Climate Change, why is it so hard to understand? If you’re not a scientist, it is hard to see and hard to understand. If you’re a scientist, it’s hard to understand why it is hard to understand. However, this inability to explain life-threatening and avoidable phenomena is the scientists’ fault.
Now I have been discussing this issue for a long time. Being a trained engineer and with a BS in Physics, I recently came to understand why it is so hard to understand and see the reality.
The fault lies in the graphs. The graph most often shown is the one which tracks temperatures from the 1800s.

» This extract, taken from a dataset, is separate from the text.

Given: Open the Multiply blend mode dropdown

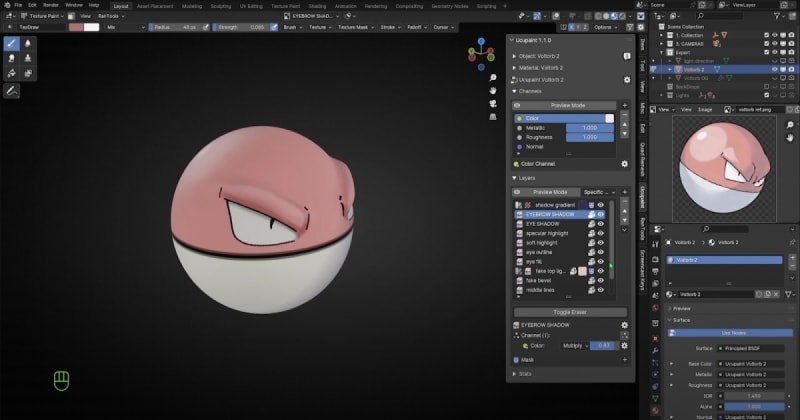Looking at the screenshot, I should pos(574,345).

This plot is confusing and doesn’t give context. It shows that temperature is going up, it shows that carbon dioxide is going up but from this plot, it is not obvious that it is man-made unless you are sure of it. If you’re not, the correlation is not causation and you can simply say: why is this not nature?
This is why when I speak with people, I tell them that what’s happening now, is on a different timescale. Global temperatures changed by 2 degrees over the course of MILLIONS of years. If they did change drastically and quickly, it was due to supervolcanoes or meteorites. We do not have meteorites, there are no super volcanoes and the temperatures changed by almost 2 degrees, not over millions of years, but less than 200, and most of it over the past 50 years! So this is why it CANNOT be a natural change. This is why it is absolutely and without a doubt man-made.

This is how scientists need to speak. All their fancy figures and degrees are worthless if they can’t explain the essence of the argument in simple to understand terms. You need to show how over the past 2000 years, the temperatures were stable and nothing except human activity has created a large increase.

Scientists are used to convincing other scientists who have context and education to understand them. Most people don’t have this, this is why they are not scientists. This is why when it comes to most people, scientists don’t have a data problem, they have a context and explanation problem. If they don’t figure it out, we are all dead. Because humanity does not just rest on the scientists’ ability to understand nature, but also to communicate it.